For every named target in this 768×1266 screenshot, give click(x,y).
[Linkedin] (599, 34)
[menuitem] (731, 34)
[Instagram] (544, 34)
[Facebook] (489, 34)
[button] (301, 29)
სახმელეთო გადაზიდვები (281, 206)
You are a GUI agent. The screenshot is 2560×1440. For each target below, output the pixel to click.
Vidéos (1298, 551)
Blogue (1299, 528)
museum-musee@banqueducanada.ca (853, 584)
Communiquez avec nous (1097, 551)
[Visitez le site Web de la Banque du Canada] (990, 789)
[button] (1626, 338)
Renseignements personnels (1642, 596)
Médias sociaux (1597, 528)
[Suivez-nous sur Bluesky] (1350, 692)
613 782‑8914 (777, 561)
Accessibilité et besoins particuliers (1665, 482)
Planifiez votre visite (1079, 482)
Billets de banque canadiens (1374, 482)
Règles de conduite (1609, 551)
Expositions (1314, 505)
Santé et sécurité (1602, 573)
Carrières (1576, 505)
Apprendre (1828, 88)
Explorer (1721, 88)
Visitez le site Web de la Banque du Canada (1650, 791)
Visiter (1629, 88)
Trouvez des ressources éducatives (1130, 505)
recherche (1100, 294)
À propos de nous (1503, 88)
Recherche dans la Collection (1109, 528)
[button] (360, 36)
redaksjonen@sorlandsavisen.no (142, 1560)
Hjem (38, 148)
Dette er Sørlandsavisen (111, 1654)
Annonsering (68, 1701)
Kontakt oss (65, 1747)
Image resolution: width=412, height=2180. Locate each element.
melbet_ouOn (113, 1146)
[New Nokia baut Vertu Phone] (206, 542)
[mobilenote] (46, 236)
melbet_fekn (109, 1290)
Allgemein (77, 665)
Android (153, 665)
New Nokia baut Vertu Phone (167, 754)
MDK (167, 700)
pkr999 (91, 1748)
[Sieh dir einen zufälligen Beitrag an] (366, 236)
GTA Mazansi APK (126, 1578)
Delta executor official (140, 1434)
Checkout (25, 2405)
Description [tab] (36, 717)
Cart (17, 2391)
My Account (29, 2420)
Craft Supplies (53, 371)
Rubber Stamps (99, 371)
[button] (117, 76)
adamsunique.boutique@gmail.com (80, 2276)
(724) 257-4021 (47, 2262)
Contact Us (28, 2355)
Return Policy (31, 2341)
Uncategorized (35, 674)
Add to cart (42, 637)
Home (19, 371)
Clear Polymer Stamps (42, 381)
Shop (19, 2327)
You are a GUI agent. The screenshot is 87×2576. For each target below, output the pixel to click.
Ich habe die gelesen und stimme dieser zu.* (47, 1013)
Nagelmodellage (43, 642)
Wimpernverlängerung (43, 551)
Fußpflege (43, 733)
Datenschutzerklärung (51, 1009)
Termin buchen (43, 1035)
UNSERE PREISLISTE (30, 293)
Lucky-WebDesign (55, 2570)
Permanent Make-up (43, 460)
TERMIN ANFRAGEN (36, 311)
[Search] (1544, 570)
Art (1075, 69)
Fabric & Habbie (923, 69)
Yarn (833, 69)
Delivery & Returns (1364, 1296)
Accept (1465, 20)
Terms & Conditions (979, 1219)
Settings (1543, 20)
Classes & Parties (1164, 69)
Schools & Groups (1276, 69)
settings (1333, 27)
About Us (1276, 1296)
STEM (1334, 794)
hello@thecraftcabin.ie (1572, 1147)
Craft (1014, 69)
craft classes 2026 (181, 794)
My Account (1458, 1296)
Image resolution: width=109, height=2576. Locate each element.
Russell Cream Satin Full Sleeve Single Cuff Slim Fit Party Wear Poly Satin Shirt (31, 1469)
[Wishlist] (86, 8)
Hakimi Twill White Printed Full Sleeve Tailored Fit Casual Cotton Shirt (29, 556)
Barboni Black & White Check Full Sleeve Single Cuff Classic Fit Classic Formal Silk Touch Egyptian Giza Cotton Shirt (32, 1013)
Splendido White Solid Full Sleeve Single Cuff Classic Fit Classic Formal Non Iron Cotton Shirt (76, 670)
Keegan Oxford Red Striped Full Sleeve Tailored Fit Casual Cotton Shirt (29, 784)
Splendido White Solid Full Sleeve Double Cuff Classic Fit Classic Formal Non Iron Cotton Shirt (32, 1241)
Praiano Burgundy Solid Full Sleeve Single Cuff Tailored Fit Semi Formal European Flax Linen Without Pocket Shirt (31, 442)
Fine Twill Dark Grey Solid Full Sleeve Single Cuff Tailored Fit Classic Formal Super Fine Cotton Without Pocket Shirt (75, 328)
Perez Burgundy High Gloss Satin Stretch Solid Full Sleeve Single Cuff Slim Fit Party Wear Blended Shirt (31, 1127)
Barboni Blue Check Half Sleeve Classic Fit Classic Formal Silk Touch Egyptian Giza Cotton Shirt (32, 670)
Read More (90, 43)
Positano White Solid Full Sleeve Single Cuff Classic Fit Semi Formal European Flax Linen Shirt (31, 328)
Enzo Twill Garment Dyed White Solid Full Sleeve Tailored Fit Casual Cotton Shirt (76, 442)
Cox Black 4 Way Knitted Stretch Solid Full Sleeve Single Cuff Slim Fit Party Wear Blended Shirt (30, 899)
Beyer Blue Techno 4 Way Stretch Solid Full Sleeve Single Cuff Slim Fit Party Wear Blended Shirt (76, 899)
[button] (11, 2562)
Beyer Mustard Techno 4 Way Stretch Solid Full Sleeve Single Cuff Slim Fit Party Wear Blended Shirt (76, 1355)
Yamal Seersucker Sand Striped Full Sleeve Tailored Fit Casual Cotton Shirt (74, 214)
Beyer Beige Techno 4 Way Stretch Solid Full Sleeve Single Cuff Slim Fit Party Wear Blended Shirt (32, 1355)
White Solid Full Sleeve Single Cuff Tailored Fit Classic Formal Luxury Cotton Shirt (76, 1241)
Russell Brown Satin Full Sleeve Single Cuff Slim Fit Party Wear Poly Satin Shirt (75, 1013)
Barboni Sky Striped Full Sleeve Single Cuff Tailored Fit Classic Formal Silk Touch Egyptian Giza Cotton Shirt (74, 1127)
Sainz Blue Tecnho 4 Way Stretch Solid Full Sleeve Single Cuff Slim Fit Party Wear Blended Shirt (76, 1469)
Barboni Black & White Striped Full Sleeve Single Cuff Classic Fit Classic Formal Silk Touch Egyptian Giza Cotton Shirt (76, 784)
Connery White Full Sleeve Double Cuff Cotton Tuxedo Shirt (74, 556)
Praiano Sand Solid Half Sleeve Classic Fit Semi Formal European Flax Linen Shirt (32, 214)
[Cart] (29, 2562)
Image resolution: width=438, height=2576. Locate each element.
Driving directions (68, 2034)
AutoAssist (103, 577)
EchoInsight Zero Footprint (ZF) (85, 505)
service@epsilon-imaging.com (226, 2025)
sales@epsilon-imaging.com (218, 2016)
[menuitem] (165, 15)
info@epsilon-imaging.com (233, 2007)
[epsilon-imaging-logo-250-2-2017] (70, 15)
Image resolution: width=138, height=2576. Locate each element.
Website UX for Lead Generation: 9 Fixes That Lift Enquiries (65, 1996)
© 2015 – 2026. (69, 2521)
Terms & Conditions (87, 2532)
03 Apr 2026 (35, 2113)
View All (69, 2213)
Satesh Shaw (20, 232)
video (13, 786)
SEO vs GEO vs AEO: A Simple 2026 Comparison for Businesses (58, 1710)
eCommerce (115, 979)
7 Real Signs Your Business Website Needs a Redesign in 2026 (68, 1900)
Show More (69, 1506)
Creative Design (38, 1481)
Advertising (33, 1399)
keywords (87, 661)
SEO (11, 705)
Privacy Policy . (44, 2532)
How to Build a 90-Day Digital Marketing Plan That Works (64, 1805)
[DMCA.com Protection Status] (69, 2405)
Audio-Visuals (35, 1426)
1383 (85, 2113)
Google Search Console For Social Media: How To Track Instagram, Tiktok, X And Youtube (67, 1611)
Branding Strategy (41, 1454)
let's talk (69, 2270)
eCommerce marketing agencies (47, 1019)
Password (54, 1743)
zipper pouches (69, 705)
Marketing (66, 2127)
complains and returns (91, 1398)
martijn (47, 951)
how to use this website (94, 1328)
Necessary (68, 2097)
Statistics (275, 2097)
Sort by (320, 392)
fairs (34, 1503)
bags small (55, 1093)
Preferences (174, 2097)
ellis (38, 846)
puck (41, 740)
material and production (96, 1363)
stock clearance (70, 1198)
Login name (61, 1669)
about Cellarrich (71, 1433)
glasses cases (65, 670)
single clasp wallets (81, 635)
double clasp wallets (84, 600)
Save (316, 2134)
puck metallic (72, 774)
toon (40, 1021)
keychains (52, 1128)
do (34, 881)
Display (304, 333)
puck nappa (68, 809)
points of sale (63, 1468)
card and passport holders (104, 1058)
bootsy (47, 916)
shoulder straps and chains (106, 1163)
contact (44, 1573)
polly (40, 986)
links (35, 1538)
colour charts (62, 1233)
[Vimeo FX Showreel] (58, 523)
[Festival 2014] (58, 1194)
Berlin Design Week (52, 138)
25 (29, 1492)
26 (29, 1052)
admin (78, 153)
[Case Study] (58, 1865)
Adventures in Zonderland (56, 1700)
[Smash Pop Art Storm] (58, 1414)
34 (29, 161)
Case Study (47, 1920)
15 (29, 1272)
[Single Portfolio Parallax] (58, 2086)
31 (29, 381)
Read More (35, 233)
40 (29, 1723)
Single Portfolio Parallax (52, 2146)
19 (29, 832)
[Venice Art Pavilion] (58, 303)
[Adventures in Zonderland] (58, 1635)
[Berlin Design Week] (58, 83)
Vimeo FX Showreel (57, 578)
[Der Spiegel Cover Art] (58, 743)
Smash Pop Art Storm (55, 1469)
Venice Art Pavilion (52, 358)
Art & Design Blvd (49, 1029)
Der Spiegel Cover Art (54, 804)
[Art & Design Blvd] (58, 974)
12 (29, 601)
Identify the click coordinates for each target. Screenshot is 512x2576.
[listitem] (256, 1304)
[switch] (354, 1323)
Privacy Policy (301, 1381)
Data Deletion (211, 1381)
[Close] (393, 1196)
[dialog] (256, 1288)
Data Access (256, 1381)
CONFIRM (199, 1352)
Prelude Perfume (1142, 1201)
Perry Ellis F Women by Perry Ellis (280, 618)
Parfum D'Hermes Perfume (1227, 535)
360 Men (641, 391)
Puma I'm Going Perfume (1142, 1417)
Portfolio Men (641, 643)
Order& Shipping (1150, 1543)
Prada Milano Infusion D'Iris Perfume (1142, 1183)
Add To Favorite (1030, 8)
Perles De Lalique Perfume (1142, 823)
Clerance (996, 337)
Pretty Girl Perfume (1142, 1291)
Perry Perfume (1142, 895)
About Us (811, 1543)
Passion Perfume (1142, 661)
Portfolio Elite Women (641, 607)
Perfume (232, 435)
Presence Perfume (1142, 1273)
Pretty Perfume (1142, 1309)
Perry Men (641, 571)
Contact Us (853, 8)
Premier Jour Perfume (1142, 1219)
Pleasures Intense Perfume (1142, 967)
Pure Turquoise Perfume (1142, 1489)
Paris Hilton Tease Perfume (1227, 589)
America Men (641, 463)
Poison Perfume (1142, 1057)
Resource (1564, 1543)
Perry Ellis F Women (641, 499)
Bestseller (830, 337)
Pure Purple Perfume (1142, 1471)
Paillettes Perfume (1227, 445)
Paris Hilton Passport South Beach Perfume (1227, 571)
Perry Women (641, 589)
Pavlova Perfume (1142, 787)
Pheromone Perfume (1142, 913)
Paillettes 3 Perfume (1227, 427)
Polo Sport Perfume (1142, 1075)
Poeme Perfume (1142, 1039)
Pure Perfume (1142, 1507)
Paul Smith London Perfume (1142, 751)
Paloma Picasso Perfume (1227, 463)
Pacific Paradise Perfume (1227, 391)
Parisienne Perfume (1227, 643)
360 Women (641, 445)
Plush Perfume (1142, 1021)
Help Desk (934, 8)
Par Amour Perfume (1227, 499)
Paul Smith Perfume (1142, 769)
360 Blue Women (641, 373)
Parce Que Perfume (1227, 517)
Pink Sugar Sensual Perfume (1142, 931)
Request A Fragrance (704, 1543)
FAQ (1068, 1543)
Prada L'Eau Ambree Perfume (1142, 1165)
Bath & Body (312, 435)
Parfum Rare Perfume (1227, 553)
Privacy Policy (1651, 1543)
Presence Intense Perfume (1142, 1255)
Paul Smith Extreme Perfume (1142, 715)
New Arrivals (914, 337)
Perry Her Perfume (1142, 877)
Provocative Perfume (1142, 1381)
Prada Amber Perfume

:::

◆ **Aim of the exercise**
Copy the entries above exactly, but only from the line holding "Fabric & Habbie (923, 69)" through the line holding "Keegan Oxford Red", both included.

◆ **Result of this task**
Fabric & Habbie (923, 69)
Yarn (833, 69)
Delivery & Returns (1364, 1296)
Accept (1465, 20)
Terms & Conditions (979, 1219)
Settings (1543, 20)
Classes & Parties (1164, 69)
Schools & Groups (1276, 69)
settings (1333, 27)
About Us (1276, 1296)
STEM (1334, 794)
hello@thecraftcabin.ie (1572, 1147)
Craft (1014, 69)
craft classes 2026 (181, 794)
My Account (1458, 1296)
Image resolution: width=109, height=2576. Locate each element.
Russell Cream Satin Full Sleeve Single Cuff Slim Fit Party Wear Poly Satin Shirt (31, 1469)
[Wishlist] (86, 8)
Hakimi Twill White Printed Full Sleeve Tailored Fit Casual Cotton Shirt (29, 556)
Barboni Black & White Check Full Sleeve Single Cuff Classic Fit Classic Formal Silk Touch Egyptian Giza Cotton Shirt (32, 1013)
Splendido White Solid Full Sleeve Single Cuff Classic Fit Classic Formal Non Iron Cotton Shirt (76, 670)
Keegan Oxford Red Striped Full Sleeve Tailored Fit Casual Cotton Shirt (29, 784)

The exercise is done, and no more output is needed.